文書本文:

物語は1980年、ニューヨーク州のコミュニティカレッジに入学したばかりの19歳の青年、ボビー・シャフランの驚きから幕を開けます。

彼が新入生としてキャンパスを歩いていると、なぜか見知らぬ人々に「エディ!」と呼び止められ、まるで旧友のように歓迎されるのです。

混乱するボビーでしたが、やがて彼のルームメイトが、その「エディ」という人物が前年までこの大学に通っていた、ボビーに瓜二つの青年であることを突き止めます。

二人がついに顔を合わせた時、そこには信じられない光景がありました。

まったく同じ顔、同じ誕生日、そして同じ養子縁組機関から養子に出されていたという共通点から、彼らは自分たちが生き別れた双子であることを確信します。

この奇跡的な再会は瞬く間にメディアの注目を集め、新聞の一面を飾るほどのニュースとなりました。

ところが、その報道を見た別の青年、デヴィッド・ケルマンから連絡が入ります。

デヴィッドもまた、彼らと同じ誕生日で、同じ養子縁組機関から養子に出されており、彼らとまったく同じ顔をしていたのです。

こうして、ボビー、エディ、デヴィッドの三つ子たちは、19歳にして運命的な再会を果たし、世間の熱狂的な注目を浴びる「時の人」となりました。

提示資料:
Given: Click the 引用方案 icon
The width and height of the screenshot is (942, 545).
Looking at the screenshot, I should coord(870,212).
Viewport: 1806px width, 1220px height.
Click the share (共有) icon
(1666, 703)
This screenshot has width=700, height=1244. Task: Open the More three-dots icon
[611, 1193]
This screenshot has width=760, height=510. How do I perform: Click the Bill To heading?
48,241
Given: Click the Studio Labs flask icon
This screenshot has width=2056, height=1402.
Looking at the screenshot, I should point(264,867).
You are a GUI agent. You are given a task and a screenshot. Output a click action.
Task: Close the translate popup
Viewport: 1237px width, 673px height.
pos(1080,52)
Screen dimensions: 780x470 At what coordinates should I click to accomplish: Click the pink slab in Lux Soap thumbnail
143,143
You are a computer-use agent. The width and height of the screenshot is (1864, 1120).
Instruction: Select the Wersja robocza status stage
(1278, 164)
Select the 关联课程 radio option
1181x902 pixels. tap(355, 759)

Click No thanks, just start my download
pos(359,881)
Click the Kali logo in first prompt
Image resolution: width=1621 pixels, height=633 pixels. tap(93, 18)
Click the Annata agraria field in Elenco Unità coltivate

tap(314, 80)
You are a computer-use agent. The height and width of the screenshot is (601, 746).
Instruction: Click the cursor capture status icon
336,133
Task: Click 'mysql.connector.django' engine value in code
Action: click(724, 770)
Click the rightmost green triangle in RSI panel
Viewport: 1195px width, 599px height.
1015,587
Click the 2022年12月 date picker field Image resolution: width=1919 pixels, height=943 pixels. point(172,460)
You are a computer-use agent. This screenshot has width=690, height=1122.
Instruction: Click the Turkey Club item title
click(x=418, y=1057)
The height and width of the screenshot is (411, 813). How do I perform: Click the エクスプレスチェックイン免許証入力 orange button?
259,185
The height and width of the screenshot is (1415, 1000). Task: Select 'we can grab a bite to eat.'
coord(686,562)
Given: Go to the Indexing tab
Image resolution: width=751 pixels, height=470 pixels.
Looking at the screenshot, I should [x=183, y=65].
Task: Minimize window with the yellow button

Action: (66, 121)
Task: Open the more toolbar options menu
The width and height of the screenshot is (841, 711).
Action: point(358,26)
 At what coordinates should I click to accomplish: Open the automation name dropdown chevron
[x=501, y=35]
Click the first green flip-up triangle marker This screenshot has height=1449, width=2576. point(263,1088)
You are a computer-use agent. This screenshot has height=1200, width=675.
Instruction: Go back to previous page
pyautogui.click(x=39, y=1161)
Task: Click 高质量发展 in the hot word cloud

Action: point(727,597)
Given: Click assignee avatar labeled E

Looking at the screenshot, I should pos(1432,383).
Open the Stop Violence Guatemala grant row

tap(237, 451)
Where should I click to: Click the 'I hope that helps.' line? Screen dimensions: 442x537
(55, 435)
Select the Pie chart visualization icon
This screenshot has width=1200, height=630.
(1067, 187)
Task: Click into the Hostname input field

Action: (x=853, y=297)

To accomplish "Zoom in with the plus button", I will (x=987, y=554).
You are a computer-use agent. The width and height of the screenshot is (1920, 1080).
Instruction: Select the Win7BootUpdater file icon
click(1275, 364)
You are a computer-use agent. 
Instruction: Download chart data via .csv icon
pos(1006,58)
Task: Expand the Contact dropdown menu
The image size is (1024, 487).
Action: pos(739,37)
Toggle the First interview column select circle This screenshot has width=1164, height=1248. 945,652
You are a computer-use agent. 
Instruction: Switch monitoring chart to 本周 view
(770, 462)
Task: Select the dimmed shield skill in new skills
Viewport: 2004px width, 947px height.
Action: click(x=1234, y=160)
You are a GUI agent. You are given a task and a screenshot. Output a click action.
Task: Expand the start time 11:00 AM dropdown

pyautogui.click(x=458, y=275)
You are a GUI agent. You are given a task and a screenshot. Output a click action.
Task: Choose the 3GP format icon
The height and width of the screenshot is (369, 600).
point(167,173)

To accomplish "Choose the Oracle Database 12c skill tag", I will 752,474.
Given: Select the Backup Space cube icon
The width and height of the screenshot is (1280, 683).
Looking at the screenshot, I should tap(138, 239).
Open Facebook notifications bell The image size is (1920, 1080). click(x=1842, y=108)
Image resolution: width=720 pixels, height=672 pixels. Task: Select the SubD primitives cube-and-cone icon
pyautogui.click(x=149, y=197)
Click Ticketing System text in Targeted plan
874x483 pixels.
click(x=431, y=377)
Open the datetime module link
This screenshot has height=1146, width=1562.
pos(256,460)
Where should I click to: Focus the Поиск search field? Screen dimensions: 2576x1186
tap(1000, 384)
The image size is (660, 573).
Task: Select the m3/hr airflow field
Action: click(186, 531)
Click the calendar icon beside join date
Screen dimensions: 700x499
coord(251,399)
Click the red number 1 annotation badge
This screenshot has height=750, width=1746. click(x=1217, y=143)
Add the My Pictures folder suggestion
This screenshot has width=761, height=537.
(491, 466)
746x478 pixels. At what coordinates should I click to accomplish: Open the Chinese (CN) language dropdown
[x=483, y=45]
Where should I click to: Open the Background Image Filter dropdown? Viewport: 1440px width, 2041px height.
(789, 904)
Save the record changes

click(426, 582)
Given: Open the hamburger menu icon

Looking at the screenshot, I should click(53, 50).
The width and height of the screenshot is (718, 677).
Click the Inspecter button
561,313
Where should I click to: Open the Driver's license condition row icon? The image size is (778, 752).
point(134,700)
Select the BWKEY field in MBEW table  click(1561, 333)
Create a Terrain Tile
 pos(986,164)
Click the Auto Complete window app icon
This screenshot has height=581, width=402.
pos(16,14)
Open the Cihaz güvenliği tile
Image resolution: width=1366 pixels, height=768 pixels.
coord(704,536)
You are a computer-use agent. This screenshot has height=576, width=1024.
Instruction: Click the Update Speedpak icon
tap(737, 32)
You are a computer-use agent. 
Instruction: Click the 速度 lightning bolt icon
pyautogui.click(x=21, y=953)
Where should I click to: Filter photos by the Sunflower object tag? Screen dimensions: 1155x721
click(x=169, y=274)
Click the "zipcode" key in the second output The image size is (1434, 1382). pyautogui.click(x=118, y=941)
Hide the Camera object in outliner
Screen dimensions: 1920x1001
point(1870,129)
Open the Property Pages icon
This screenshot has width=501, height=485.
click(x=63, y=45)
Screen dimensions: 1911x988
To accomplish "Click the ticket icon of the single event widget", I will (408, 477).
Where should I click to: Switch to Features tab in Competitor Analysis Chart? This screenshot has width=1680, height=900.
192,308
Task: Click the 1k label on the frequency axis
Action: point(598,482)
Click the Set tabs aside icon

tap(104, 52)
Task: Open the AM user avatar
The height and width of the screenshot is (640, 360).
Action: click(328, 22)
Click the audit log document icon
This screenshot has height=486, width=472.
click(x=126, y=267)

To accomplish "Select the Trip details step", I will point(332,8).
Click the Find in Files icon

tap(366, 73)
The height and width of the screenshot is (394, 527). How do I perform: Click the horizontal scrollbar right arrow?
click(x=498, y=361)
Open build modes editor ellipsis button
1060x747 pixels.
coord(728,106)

課題:
**A)** 三つ子の再会についての文章で、ボビー・シャフランがコミュニティカレッジに入学したのは何年で、どの州の学校でしたか。
**B)** 三つ子の再会についての文章を、最後の文のあとから書き継いでください。
ここに示した行は、この作業には一切関わりません。

解答:
**A)** 1980年に、ニューヨーク州のコミュニティカレッジに入学しました。

**B)**
彼らは、同じタバコを吸い、同じタイプの女性を好み、同じように足を組むなど、驚くほど多くの共通点を持っていました。

メディアは彼らのシンクロぶりに沸き立ち、「フィル・ドナヒュー・ショー」のような有名トーク番組に引っ張りだこになり、さらにはマドンナの映画『デスパレートリー・シーキング・スーザン』にカメオ出演するほどの人気ぶりでした。

三人はその人気を追い風に、ニューヨークのソーホーに「トリプレット」という名のレストランまでオープンさせ、幸せな日々を送っているように見えました。

しかし、この感動的な再会の裏には、恐ろしくも残酷な真実が隠されていたのです。

彼らがなぜ、生後わずか6ヶ月でバラバラに引き離され、別々の家庭に育てられたのか。

その答えは、彼らの人生を大きく揺るがす、驚くべき「人体実験」の存在でした。

まったく同じ3人の他人|キャスト相関図

ドキュメンタリーを彩る登場人物たち

この映画の登場人物は、もちろん実在の人物たちです。

物語の中心にいるのは、劇的な再会を果たした三つ子の兄弟、ロバート・シャフラン、エドワード・ギャランド、そしてデヴィッド・ケルマンの三人。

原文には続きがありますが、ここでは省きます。